Is there any risk to Export or actions in the FDI?
Risks for actions or Export FDI (foreign direct investment), can be distinguished:
- LEGAL : contractual relations, disputes, litigation against private or public;
- COMMERCIAL reliability private party, payments, credits , commercial risks, litigation;
- COUNTRY RISK : risk related to the counterparty sovereign, political and economic stability in the country, reports of the foreign country in relation to the International Monetary Fund, the World Bank and the International Credit Agencies;
- EXCHANGE RISK ;
There is not always aware of the complexity involved in an action of Export.

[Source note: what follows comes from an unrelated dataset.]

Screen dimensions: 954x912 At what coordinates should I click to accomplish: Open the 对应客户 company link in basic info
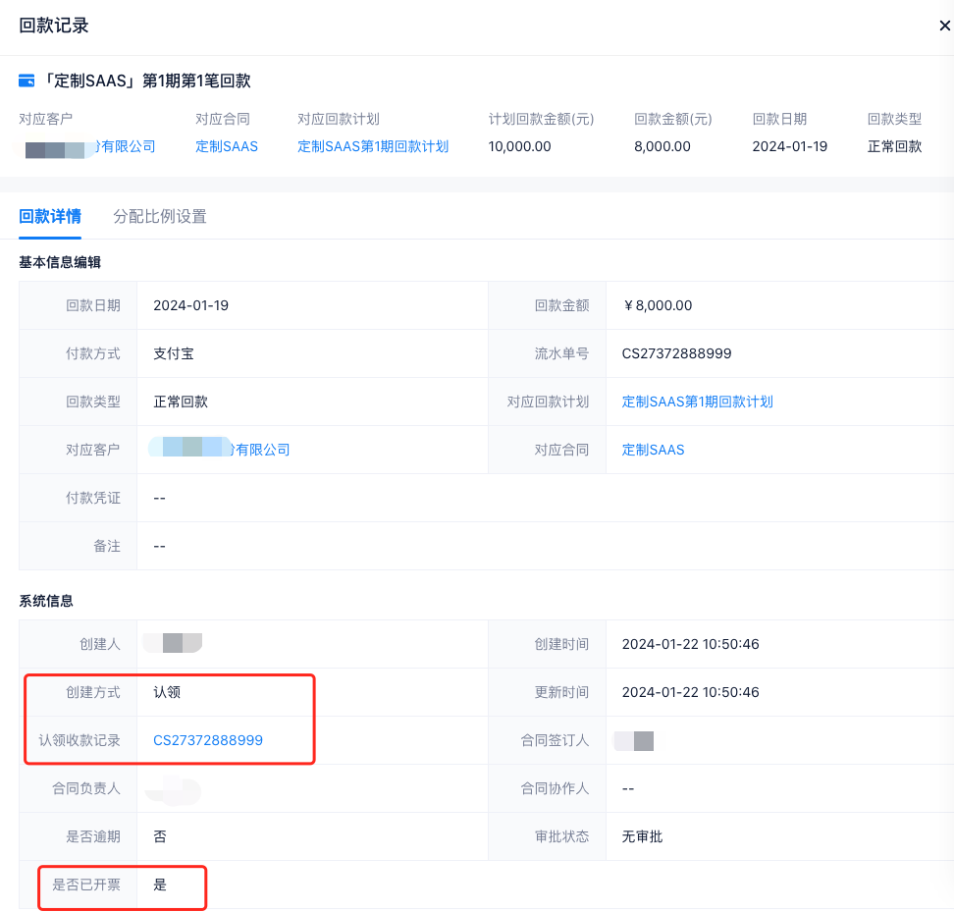click(221, 451)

LINK OECD – OECD Credit Risk Map
An example
- The simple erroneous attribution of the Customs Code, involves sanctions and import, a criminal offense. Many rely on the shipper or carrier in the determination of the Customs Code , and in some cases may work, only that the codes are changed, the law is very lively in this area;
- In order to protect themselves from the risk would be advisable to seek the advice of customs with a BTI ( Binding Tariff Information ), which is valid in all the customs of the world for 6 years (reduced the time by the standards of the New EU Customs Code). This is because when the Customs in a sample check to recognize a fault, it should be back to check the previous 3 years, and if the Company inadvertently and in good faith was based on an incorrect Customs Code, it would automatically be subject to a penalty cumulative often of enormous proportions.
- Therefore, it is important to devote the proper attention and obtain information from qualified individuals, when considering a share of exports and even more so in the case of FDI (foreign direct investment).